In [0]:
uuRDD = sc.textFile('/FileStore/tables/uu_noheader.txt')


uuRDD.take(5)

In [0]:
## tokenise the string
uu_tokens = uuRDD.map(lambda x: x.split(','))

uu_tokens.take(5)

find the top 3 contexts that have the highest number of records

In [0]:
## all we need is the first element of each list, and we just use the "wordCount" pattern to count the number of occurrences

contexts = uu_tokens.map(lambda l: l[0])

contexts.take(5)

In [0]:
## this is just wordcount:

context_occurrences = contexts.map(lambda s: (s,1)).reduceByKey(lambda x,y: x+y)

top_5_contexts = context_occurrences.sortBy(lambda x: x[1], ascending=False).map(lambda x: x[0]).take(5)

In [0]:
top_5_contexts

task 2: for the top context, calculate the total weight associated with each outgoing edge for that context

ex 
`'wear-purple-for-jia-2018,foomooboo,Ed_Miliband,1',
 'dry-january-2018,kellyld77,DrinkTg,1',`
 
 the edges are `foomooboo --> Ed_Miliband` and `kellyld77 --> DrinkTg`

In [0]:
## the idea is to use a pair (from,to) to represent an edge. Thus we use this pair as the key in the key value pair

In [0]:

edge_weights = uu_tokens.filter(lambda l: l[0] == '16-days-of-action-2018').map(lambda l: ((l[1],l[2]), l[3]))

In [0]:
edge_weights.take(5)

In [0]:
total_edge_weights = edge_weights.reduceByKey(lambda x,y : x+y).sortBy(lambda x: x[1])
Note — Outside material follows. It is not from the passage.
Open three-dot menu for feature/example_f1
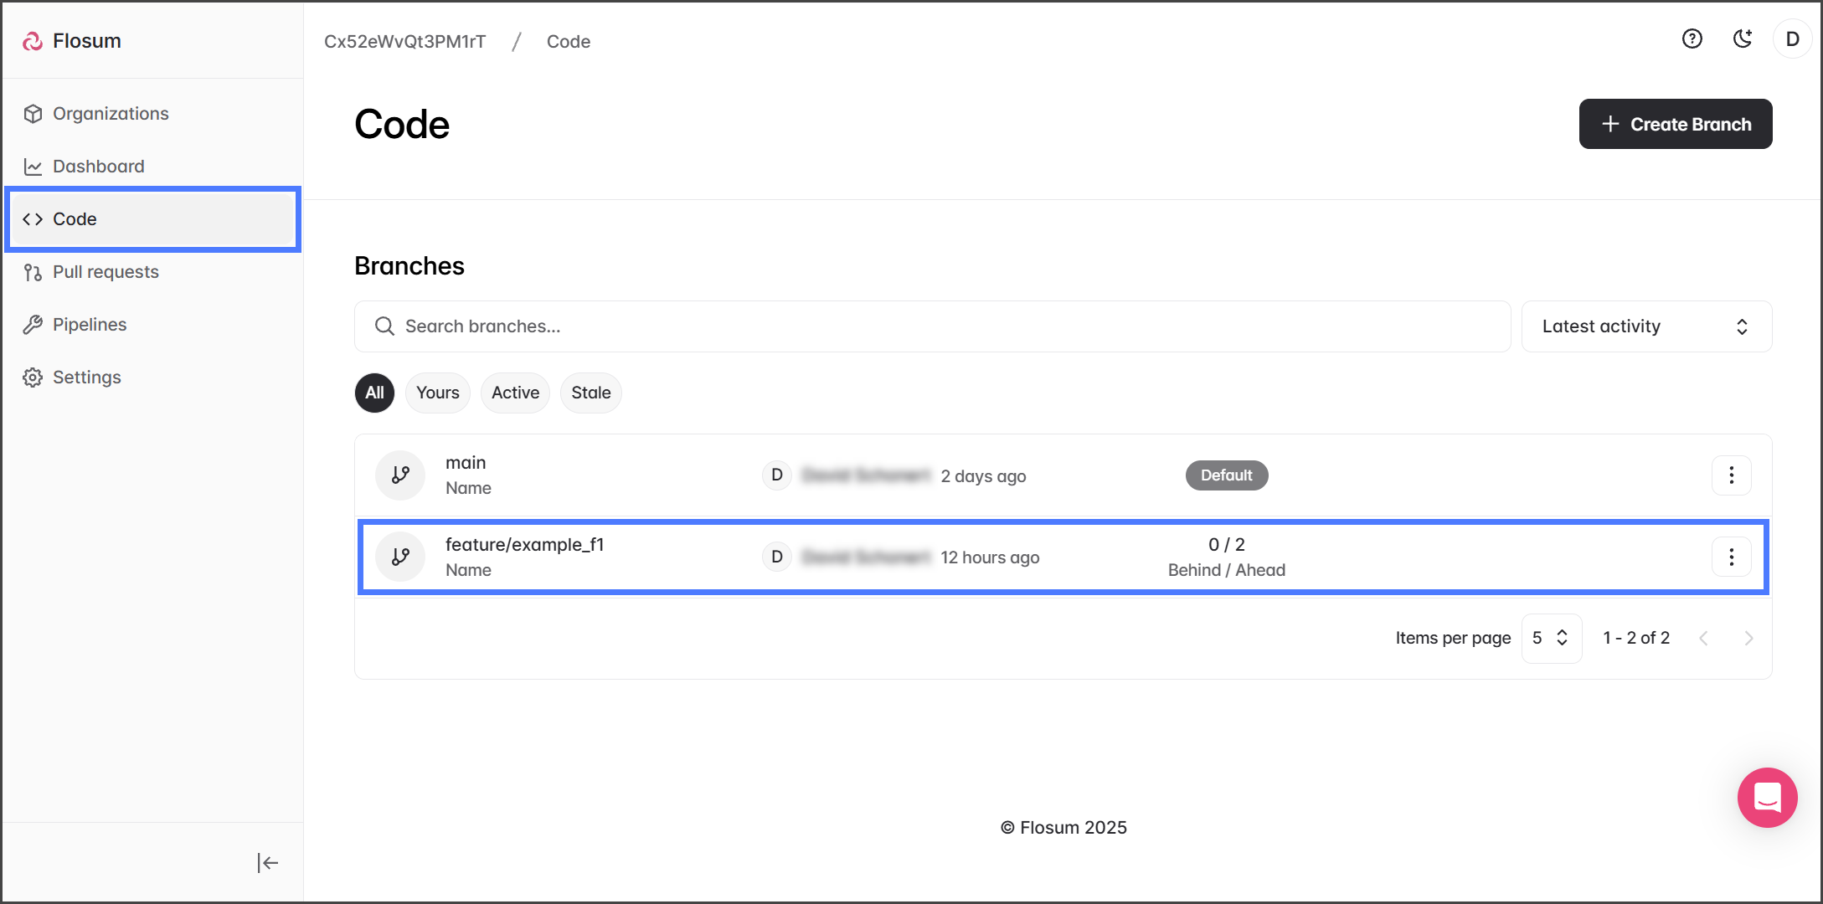The width and height of the screenshot is (1823, 904). [1731, 557]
total_edge_weights.collect()

we can achieve the same result more easily, using the DataFrame API:

In [0]:
from pyspark.sql.types import IntegerType

## load the uu.txt raw file as RDD

uuDF = spark.read.csv('/FileStore/tables/uu.csv', header=True)
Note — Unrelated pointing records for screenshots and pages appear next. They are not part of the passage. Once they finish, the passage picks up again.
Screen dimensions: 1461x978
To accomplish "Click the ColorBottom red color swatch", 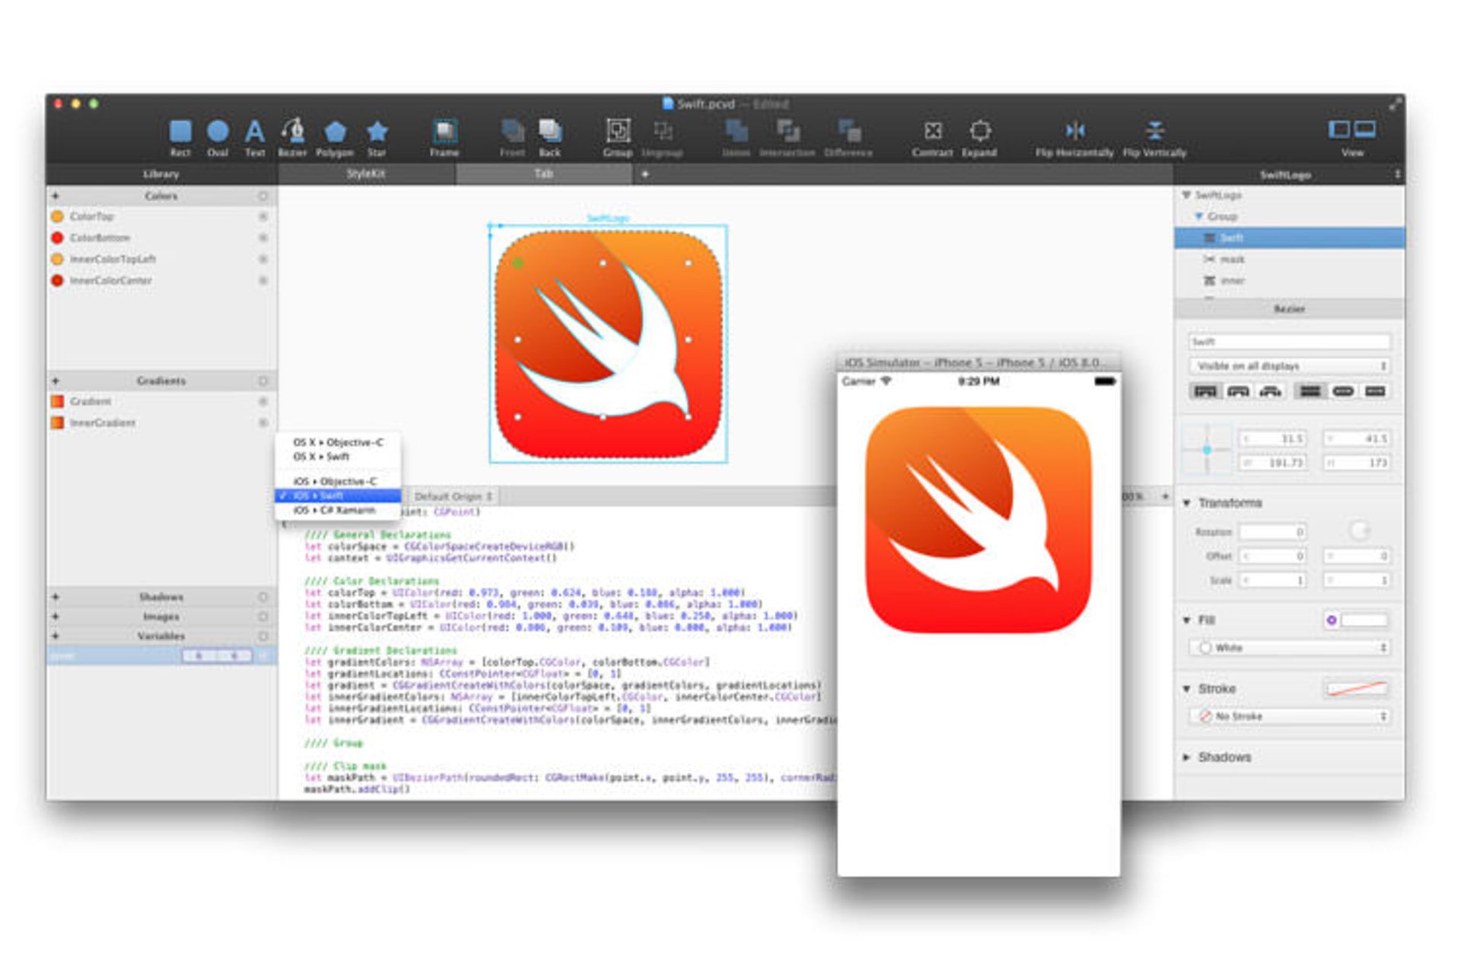I will coord(59,237).
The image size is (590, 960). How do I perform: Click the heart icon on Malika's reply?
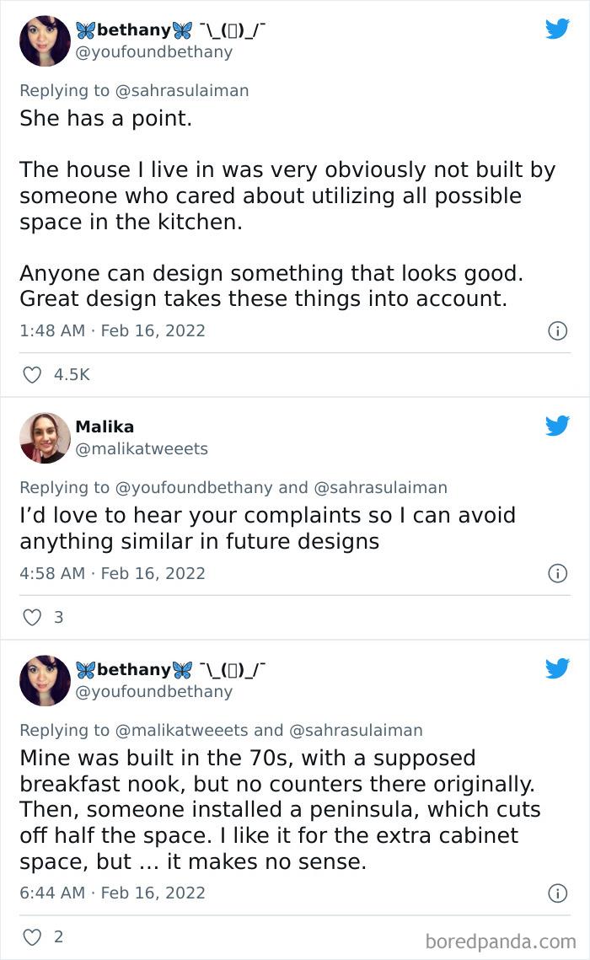34,617
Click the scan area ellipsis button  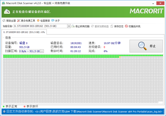point(42,51)
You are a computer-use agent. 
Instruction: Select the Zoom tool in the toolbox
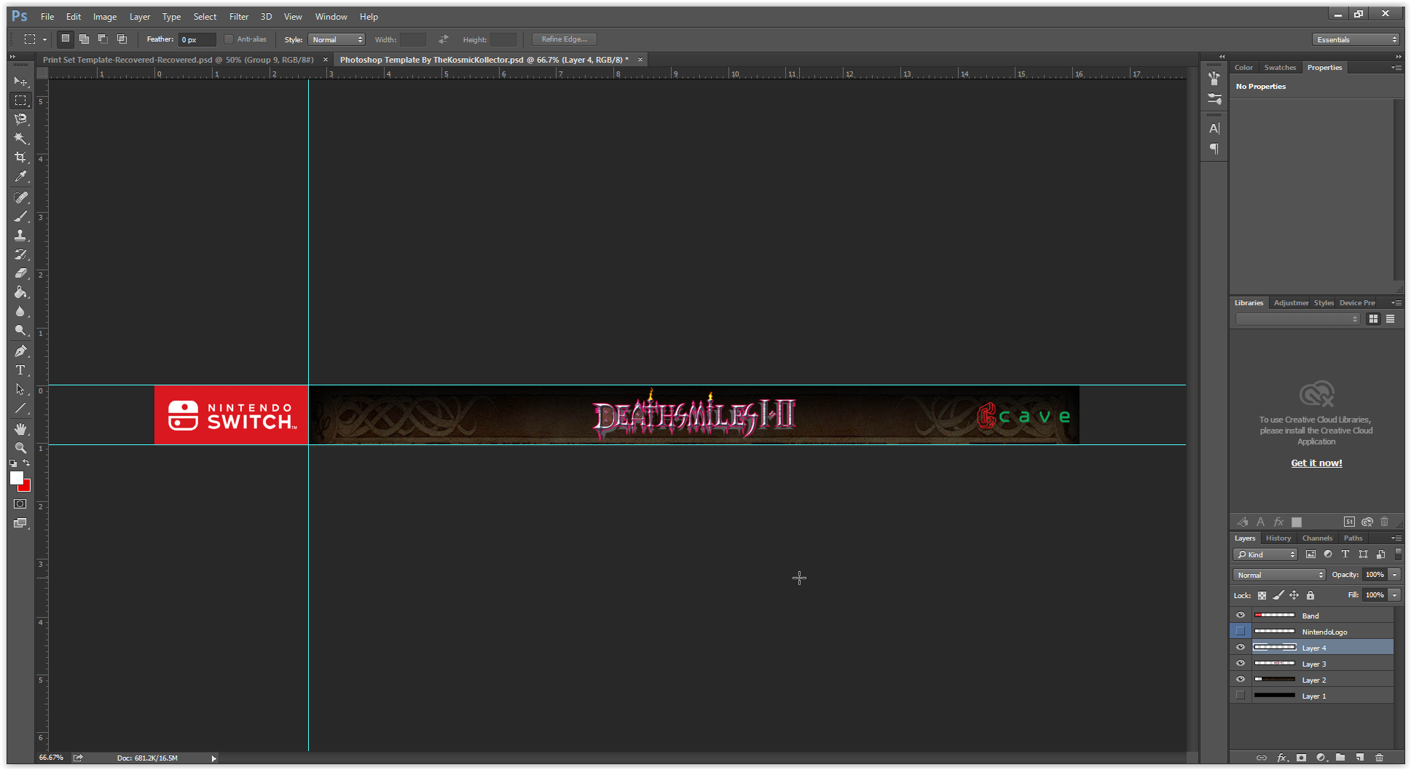point(20,448)
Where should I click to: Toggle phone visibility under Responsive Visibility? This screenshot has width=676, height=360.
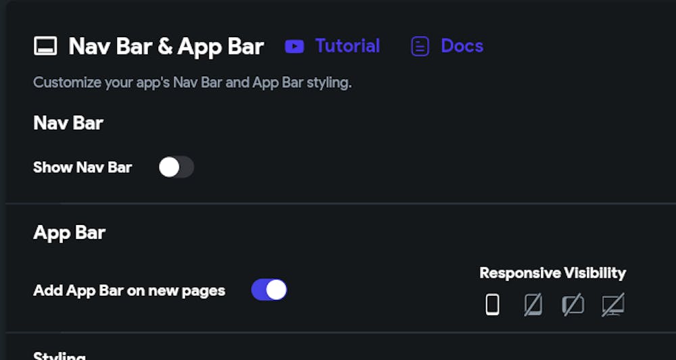point(492,305)
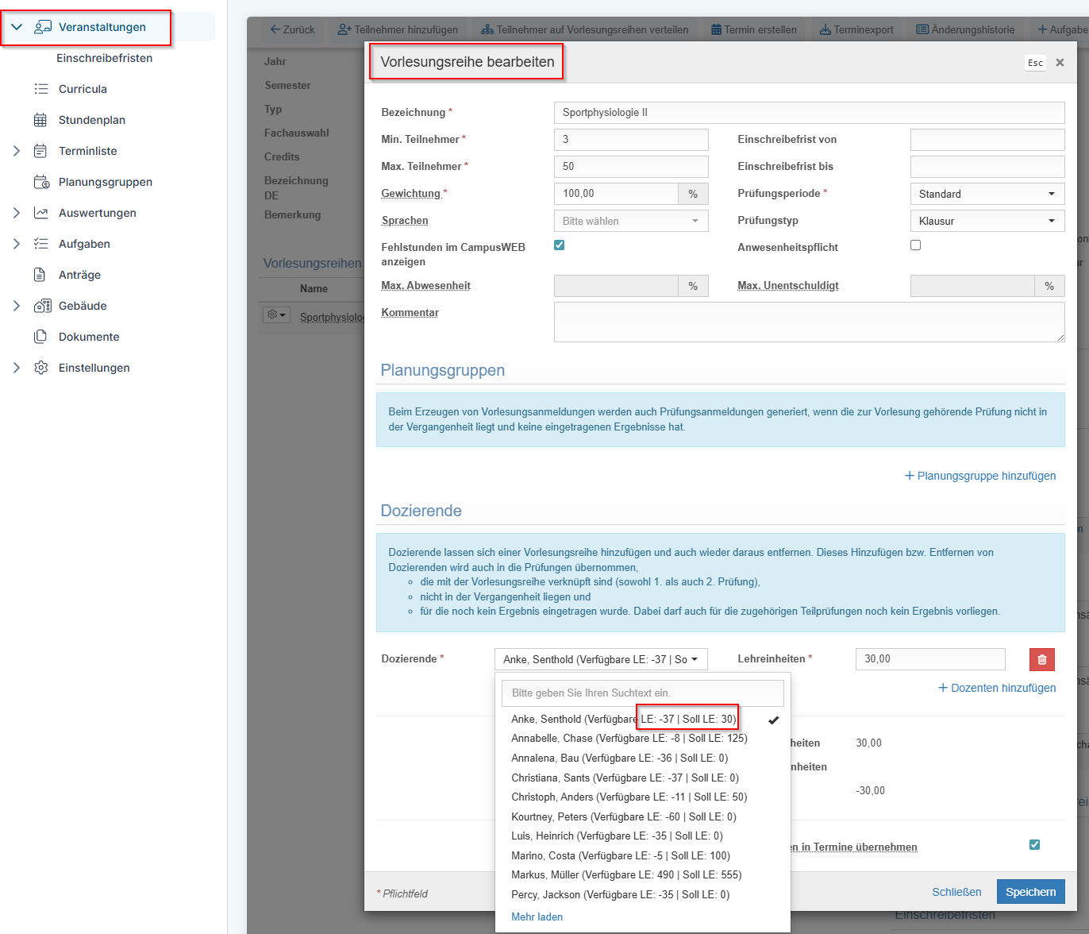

uuDF = uuDF.withColumn("weight",uuDF.weight.cast(IntegerType()))


In [0]:
# top 5 contexts:
uuDF.groupBy(uuDF.context).count().sort('count', ascending = False).take(5)

task 2: for the top context, calculate the total weight associated with each edge for that context

using DataFrames

In [0]:
uuDF.filter(uuDF.context == '16-days-of-action-2018').groupby(['from', 'to']).sum('weight').take(5)

finally, we can achieve the same goal using the SQL API

In [0]:
uuDF.createOrReplaceTempView('uu')

In [0]:
## top contexts:
spark.sql("SELECT context, count(context) as records_per_context FROM uu group by context order by records_per_context desc").show()

In [0]:
## total weights for a given context:
spark.sql("SELECT uu.from, uu.to, sum(uu.weight) as tot_weight FROM uu group by uu.from, uu.to").show()